• **PROBLEM TO WORK ON**
In the forum thread below, on what day does an II deposit-first request get canceled?
___ TEXT SEGMENT ___
If one requests 7 days starting ont the 10th 11th or 12th and there are eight days available starting on the 10th, why wouldn't the request be filled?



> In my case I want to go to MFC the first two weeks in February 2012. Originally I put in a 14 day request starting on the 4th. When I realized how this system worked I changed my request and made it two separate 7 day requests with one starting on the 4th and the other starting on the 11th. Last night the one starting the 11th came through. If I had left it a 14 day request it would have not come through because only 7 of the 14 days I requested were available.
> 
> It's a crazy system but so far it's working for me.


----------



## jimf41 (Mar 2, 2011)

dioxide45 said:


> So it is more like a deposit first request in II, not request first.
> 
> 
> 
> If one requests 7 days starting ont the 10th 11th or 12th and there are eight days available starting on the 10th, why wouldn't the request be filled?



Actually I look at it as a kind of combination of the two. With a deposit first you are giving up your week and have to find something other than what you gave. With a request first you keep what you have until your request is filled. But if it's not filled you still have your reserved week. With a waitlist you give up your week but you have the points. You can wait to see if your request is filled but if it isn't you're in a little better position IMO. You can wait right up to the last day and if it doesn't get filled you still have the same value of the points to use for another year or two. If you wait that long with a request first and then deposit at the last possible time your trading power is diminished. At least that's the way I understand it.

"If one requests 7 days starting on the 10th 11th or 12th and there are eight days available starting on the 10th, why wouldn't the request be filled?"

It would. But the converse is not true. If there were six days available on the 10th you wouldn't get it because you requested seven. If there were 7 days starting on the 9th you wouldn't get it because you didn't ask for that checkin day. This is in contrast to my dealings with II where if availability for something close to my request , but not exactly, comes available they contact me and say do you want this instead? In the DC system so far they only fill exact requests not the ones that are close.


----------



## dioxide45 (Mar 5, 2011)

jimf41 said:


> Actually I look at it as a kind of combination of the two. With a deposit first you are giving up your week and have to find something other than what you gave. With a request first you keep what you have until your request is filled. But if it's not filled you still have your reserved week. With a waitlist you give up your week but you have the points. You can wait to see if your request is filled but if it isn't you're in a little better position IMO. You can wait right up to the last day and if it doesn't get filled you still have the same value of the points to use for another year or two. If you wait that long with a request first and then deposit at the last possible time your trading power is diminished. At least that's the way I understand it.



I am still not seeing how waitlist is really different than deposit first in II.

With deposit first, you give them your week and have that on deposit. You place a request, if that request doesn't come through, you still have that week to use later for another request. This is the same as if your points waitlist doesn't come through, you would still have those points to use. In both cases your original week is lost and you can't get it back.

At the end of the paragraph you switched to comparing DC waitlist to request first in II. Those are very different. There is no true request first like option in DC unless you are a trust points owner.

The only benefit of DC waitlist vs II deposit first is that your deposit first request will be canceled at day 60 where it seems a waitlist would continue to search.
___ EXCERPTED RECORDS ___
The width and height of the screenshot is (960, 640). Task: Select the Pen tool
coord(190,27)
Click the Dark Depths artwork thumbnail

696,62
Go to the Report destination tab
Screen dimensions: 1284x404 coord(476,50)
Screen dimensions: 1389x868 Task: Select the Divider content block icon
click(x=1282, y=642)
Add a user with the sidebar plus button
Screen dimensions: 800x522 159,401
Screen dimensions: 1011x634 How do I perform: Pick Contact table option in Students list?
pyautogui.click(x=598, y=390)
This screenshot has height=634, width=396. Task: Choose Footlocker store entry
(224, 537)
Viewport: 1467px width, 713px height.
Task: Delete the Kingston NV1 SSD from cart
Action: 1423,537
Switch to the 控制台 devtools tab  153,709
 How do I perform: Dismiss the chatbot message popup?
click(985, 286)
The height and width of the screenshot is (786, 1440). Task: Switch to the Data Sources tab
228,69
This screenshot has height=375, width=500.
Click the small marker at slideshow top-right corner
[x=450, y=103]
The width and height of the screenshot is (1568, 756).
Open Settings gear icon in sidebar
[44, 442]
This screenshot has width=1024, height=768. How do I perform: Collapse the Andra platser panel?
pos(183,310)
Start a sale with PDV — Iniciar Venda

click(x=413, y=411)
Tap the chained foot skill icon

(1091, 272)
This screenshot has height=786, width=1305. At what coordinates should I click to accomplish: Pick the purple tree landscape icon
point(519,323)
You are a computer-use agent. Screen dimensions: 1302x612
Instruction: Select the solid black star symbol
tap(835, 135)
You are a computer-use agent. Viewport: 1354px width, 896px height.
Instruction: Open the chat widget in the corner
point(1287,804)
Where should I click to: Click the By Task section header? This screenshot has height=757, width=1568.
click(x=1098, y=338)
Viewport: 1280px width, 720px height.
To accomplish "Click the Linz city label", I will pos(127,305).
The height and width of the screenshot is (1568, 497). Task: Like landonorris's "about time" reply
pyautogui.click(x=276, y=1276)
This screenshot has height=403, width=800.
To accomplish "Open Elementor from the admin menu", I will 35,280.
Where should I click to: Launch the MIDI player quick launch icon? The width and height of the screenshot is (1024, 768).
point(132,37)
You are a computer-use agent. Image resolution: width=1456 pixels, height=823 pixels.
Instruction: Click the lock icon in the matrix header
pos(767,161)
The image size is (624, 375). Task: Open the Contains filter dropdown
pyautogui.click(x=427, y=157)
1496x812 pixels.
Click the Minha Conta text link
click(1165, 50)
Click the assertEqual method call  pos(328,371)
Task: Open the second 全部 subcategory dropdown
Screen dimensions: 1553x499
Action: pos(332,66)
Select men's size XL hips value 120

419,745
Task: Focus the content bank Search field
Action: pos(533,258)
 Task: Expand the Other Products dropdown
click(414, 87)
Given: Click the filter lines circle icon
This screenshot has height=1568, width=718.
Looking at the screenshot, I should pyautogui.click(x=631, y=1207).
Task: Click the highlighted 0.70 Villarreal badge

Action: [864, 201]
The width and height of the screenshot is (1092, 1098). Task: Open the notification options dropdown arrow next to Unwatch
___
• **SOLUTION TO THIS TASK**
Day 60.